Required work >>
Would you reproduce the entries that follow exactly as they appear?

Stored records >>
....................
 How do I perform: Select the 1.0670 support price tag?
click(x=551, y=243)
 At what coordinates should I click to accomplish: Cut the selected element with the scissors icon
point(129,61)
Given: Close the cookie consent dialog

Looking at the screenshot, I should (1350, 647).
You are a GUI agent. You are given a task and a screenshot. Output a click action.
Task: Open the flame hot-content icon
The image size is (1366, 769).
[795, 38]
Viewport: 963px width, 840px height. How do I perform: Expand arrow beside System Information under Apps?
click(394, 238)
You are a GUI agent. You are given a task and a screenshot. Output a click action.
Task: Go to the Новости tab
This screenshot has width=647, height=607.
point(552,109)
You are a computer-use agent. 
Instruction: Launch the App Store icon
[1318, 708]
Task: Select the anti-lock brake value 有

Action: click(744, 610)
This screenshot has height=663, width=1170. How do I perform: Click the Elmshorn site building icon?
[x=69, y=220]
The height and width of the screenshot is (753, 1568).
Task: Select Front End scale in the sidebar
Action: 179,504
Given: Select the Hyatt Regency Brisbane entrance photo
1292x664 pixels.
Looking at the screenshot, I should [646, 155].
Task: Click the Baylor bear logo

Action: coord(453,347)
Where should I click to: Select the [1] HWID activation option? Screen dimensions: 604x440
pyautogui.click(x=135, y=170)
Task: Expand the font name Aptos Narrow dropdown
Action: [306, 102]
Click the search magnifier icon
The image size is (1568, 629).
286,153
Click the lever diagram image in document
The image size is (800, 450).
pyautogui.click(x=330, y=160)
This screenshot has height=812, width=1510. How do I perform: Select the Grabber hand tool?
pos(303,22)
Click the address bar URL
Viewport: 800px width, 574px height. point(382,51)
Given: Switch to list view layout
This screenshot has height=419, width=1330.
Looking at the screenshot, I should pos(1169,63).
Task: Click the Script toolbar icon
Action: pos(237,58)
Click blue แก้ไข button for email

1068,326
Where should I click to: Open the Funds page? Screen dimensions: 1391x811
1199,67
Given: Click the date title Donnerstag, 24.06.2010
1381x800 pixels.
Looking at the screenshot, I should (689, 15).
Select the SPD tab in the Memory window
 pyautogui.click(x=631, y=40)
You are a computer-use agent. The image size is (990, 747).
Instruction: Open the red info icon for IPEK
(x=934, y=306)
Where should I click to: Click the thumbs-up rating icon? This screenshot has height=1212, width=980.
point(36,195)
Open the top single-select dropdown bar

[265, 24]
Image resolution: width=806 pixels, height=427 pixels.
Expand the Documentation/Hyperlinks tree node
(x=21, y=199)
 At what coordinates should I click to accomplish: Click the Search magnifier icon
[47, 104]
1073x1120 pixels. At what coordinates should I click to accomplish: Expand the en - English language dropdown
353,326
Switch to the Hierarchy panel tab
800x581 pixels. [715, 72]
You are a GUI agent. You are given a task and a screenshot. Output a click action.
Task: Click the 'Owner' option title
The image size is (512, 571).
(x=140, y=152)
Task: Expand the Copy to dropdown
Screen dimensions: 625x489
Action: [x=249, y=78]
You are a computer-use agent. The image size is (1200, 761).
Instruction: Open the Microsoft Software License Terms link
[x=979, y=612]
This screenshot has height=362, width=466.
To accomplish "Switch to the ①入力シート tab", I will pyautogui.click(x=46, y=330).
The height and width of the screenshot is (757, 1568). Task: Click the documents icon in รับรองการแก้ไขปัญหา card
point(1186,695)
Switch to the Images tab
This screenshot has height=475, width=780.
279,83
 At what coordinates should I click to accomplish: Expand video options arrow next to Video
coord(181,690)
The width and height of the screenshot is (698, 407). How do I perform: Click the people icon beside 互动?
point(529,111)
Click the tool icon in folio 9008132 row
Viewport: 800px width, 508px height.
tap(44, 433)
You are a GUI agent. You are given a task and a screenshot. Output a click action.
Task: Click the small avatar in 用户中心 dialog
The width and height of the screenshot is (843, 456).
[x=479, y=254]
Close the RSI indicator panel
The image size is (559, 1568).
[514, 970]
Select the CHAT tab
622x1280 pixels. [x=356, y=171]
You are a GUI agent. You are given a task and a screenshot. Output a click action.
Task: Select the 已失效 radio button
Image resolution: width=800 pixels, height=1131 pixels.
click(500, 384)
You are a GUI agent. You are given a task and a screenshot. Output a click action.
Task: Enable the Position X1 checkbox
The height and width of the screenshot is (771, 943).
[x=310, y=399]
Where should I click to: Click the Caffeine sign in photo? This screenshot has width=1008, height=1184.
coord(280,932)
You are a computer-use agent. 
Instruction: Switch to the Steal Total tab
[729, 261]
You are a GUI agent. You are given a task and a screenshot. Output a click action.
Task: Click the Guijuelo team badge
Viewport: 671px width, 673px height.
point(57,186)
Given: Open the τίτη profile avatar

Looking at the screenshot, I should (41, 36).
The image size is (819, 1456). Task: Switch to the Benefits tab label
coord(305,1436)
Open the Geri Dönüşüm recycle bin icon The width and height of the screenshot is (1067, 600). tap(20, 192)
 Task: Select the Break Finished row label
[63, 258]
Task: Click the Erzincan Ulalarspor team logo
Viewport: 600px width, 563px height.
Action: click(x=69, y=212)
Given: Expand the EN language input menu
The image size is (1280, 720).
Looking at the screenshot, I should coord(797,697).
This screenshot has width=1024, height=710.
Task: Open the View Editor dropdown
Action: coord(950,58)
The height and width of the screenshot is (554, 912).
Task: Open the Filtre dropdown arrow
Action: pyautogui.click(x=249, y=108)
....................
Result >>
 How do I perform: Select the 1.0670 support price tag?
click(x=551, y=243)
 At what coordinates should I click to accomplish: Cut the selected element with the scissors icon
point(129,61)
Given: Close the cookie consent dialog

Looking at the screenshot, I should (1350, 647).
You are a GUI agent. You are given a task and a screenshot. Output a click action.
Task: Open the flame hot-content icon
The image size is (1366, 769).
[795, 38]
Viewport: 963px width, 840px height. How do I perform: Expand arrow beside System Information under Apps?
click(394, 238)
You are a GUI agent. You are given a task and a screenshot. Output a click action.
Task: Go to the Новости tab
This screenshot has width=647, height=607.
point(552,109)
You are a computer-use agent. 
Instruction: Launch the App Store icon
[1318, 708]
Task: Select the anti-lock brake value 有

Action: click(744, 610)
This screenshot has height=663, width=1170. How do I perform: Click the Elmshorn site building icon?
[x=69, y=220]
The height and width of the screenshot is (753, 1568).
Task: Select Front End scale in the sidebar
Action: 179,504
Given: Select the Hyatt Regency Brisbane entrance photo
1292x664 pixels.
Looking at the screenshot, I should [646, 155].
Task: Click the Baylor bear logo

Action: coord(453,347)
Where should I click to: Select the [1] HWID activation option? Screen dimensions: 604x440
pyautogui.click(x=135, y=170)
Task: Expand the font name Aptos Narrow dropdown
Action: [306, 102]
Click the search magnifier icon
The image size is (1568, 629).
286,153
Click the lever diagram image in document
The image size is (800, 450).
pyautogui.click(x=330, y=160)
This screenshot has height=812, width=1510. How do I perform: Select the Grabber hand tool?
pos(303,22)
Click the address bar URL
Viewport: 800px width, 574px height. point(382,51)
Given: Switch to list view layout
This screenshot has height=419, width=1330.
Looking at the screenshot, I should pos(1169,63).
Task: Click the Script toolbar icon
Action: pos(237,58)
Click blue แก้ไข button for email

1068,326
Where should I click to: Open the Funds page? Screen dimensions: 1391x811
1199,67
Given: Click the date title Donnerstag, 24.06.2010
1381x800 pixels.
Looking at the screenshot, I should (689, 15).
Select the SPD tab in the Memory window
 pyautogui.click(x=631, y=40)
You are a computer-use agent. The image size is (990, 747).
Instruction: Open the red info icon for IPEK
(x=934, y=306)
Where should I click to: Click the thumbs-up rating icon? This screenshot has height=1212, width=980.
point(36,195)
Open the top single-select dropdown bar

[265, 24]
Image resolution: width=806 pixels, height=427 pixels.
Expand the Documentation/Hyperlinks tree node
(x=21, y=199)
 At what coordinates should I click to accomplish: Click the Search magnifier icon
[47, 104]
1073x1120 pixels. At what coordinates should I click to accomplish: Expand the en - English language dropdown
353,326
Switch to the Hierarchy panel tab
800x581 pixels. [715, 72]
You are a GUI agent. You are given a task and a screenshot. Output a click action.
Task: Click the 'Owner' option title
The image size is (512, 571).
(x=140, y=152)
Task: Expand the Copy to dropdown
Screen dimensions: 625x489
Action: [x=249, y=78]
You are a computer-use agent. The image size is (1200, 761).
Instruction: Open the Microsoft Software License Terms link
[x=979, y=612]
This screenshot has height=362, width=466.
To accomplish "Switch to the ①入力シート tab", I will pyautogui.click(x=46, y=330).
The height and width of the screenshot is (757, 1568). Task: Click the documents icon in รับรองการแก้ไขปัญหา card
point(1186,695)
Switch to the Images tab
This screenshot has height=475, width=780.
279,83
 At what coordinates should I click to accomplish: Expand video options arrow next to Video
coord(181,690)
The width and height of the screenshot is (698, 407). How do I perform: Click the people icon beside 互动?
point(529,111)
Click the tool icon in folio 9008132 row
Viewport: 800px width, 508px height.
tap(44, 433)
You are a GUI agent. You are given a task and a screenshot. Output a click action.
Task: Click the small avatar in 用户中心 dialog
The width and height of the screenshot is (843, 456).
[x=479, y=254]
Close the RSI indicator panel
The image size is (559, 1568).
[514, 970]
Select the CHAT tab
622x1280 pixels. [x=356, y=171]
You are a GUI agent. You are given a task and a screenshot. Output a click action.
Task: Select the 已失效 radio button
Image resolution: width=800 pixels, height=1131 pixels.
click(500, 384)
You are a GUI agent. You are given a task and a screenshot. Output a click action.
Task: Enable the Position X1 checkbox
The height and width of the screenshot is (771, 943).
[x=310, y=399]
Where should I click to: Click the Caffeine sign in photo? This screenshot has width=1008, height=1184.
coord(280,932)
You are a computer-use agent. 
Instruction: Switch to the Steal Total tab
[729, 261]
You are a GUI agent. You are given a task and a screenshot. Output a click action.
Task: Click the Guijuelo team badge
Viewport: 671px width, 673px height.
point(57,186)
Given: Open the τίτη profile avatar

Looking at the screenshot, I should (41, 36).
The image size is (819, 1456). Task: Switch to the Benefits tab label
coord(305,1436)
Open the Geri Dönüşüm recycle bin icon The width and height of the screenshot is (1067, 600). tap(20, 192)
 Task: Select the Break Finished row label
[63, 258]
Task: Click the Erzincan Ulalarspor team logo
Viewport: 600px width, 563px height.
Action: click(x=69, y=212)
Given: Expand the EN language input menu
The image size is (1280, 720).
Looking at the screenshot, I should coord(797,697).
This screenshot has width=1024, height=710.
Task: Open the View Editor dropdown
Action: coord(950,58)
The height and width of the screenshot is (554, 912).
Task: Open the Filtre dropdown arrow
Action: pyautogui.click(x=249, y=108)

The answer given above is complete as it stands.